**YOUR OBJECTIVE**: Update the records below so that each "chevron" becomes "caret", and leave every other part unchanged.
──────── INPUT MATERIAL
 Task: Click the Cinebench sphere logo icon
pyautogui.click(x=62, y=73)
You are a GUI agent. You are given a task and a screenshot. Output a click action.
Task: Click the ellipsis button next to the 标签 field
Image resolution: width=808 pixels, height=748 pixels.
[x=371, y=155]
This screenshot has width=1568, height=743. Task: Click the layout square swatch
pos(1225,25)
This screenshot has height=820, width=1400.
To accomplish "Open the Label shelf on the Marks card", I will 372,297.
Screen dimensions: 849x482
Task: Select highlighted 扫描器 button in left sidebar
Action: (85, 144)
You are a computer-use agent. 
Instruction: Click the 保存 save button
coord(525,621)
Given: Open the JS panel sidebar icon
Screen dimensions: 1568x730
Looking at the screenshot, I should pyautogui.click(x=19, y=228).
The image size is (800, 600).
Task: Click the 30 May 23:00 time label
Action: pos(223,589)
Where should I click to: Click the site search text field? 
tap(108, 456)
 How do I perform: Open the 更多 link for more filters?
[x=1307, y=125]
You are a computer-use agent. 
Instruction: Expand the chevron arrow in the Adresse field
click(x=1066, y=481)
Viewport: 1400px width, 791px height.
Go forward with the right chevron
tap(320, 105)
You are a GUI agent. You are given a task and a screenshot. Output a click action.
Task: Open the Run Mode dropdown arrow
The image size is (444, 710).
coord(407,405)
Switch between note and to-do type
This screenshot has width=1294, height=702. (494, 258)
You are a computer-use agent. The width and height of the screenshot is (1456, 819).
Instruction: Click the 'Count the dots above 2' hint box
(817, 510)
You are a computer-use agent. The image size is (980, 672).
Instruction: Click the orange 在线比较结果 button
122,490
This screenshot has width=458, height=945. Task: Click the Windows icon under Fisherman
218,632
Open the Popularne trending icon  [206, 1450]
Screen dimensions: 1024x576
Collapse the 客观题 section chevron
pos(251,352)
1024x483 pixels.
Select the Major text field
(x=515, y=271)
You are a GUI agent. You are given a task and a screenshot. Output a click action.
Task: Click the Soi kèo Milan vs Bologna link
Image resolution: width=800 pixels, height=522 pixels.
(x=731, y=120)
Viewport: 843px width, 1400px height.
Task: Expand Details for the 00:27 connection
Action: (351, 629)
────────────────
**RESPONSE TO THIS EXERCISE**:
 Task: Click the Cinebench sphere logo icon
pyautogui.click(x=62, y=73)
You are a GUI agent. You are given a task and a screenshot. Output a click action.
Task: Click the ellipsis button next to the 标签 field
Image resolution: width=808 pixels, height=748 pixels.
[x=371, y=155]
This screenshot has width=1568, height=743. Task: Click the layout square swatch
pos(1225,25)
This screenshot has height=820, width=1400.
To accomplish "Open the Label shelf on the Marks card", I will 372,297.
Screen dimensions: 849x482
Task: Select highlighted 扫描器 button in left sidebar
Action: (85, 144)
You are a computer-use agent. 
Instruction: Click the 保存 save button
coord(525,621)
Given: Open the JS panel sidebar icon
Screen dimensions: 1568x730
Looking at the screenshot, I should pyautogui.click(x=19, y=228).
The image size is (800, 600).
Task: Click the 30 May 23:00 time label
Action: pos(223,589)
Where should I click to: Click the site search text field? 
tap(108, 456)
 How do I perform: Open the 更多 link for more filters?
[x=1307, y=125]
You are a computer-use agent. 
Instruction: Expand the caret arrow in the Adresse field
click(x=1066, y=481)
Viewport: 1400px width, 791px height.
Go forward with the right caret
tap(320, 105)
You are a GUI agent. You are given a task and a screenshot. Output a click action.
Task: Open the Run Mode dropdown arrow
The image size is (444, 710).
coord(407,405)
Switch between note and to-do type
This screenshot has width=1294, height=702. (494, 258)
You are a computer-use agent. The width and height of the screenshot is (1456, 819).
Instruction: Click the 'Count the dots above 2' hint box
(817, 510)
You are a computer-use agent. The image size is (980, 672).
Instruction: Click the orange 在线比较结果 button
122,490
This screenshot has width=458, height=945. Task: Click the Windows icon under Fisherman
218,632
Open the Popularne trending icon  [206, 1450]
Screen dimensions: 1024x576
Collapse the 客观题 section caret
pos(251,352)
1024x483 pixels.
Select the Major text field
(x=515, y=271)
You are a GUI agent. You are given a task and a screenshot. Output a click action.
Task: Click the Soi kèo Milan vs Bologna link
Image resolution: width=800 pixels, height=522 pixels.
(x=731, y=120)
Viewport: 843px width, 1400px height.
Task: Expand Details for the 00:27 connection
Action: (351, 629)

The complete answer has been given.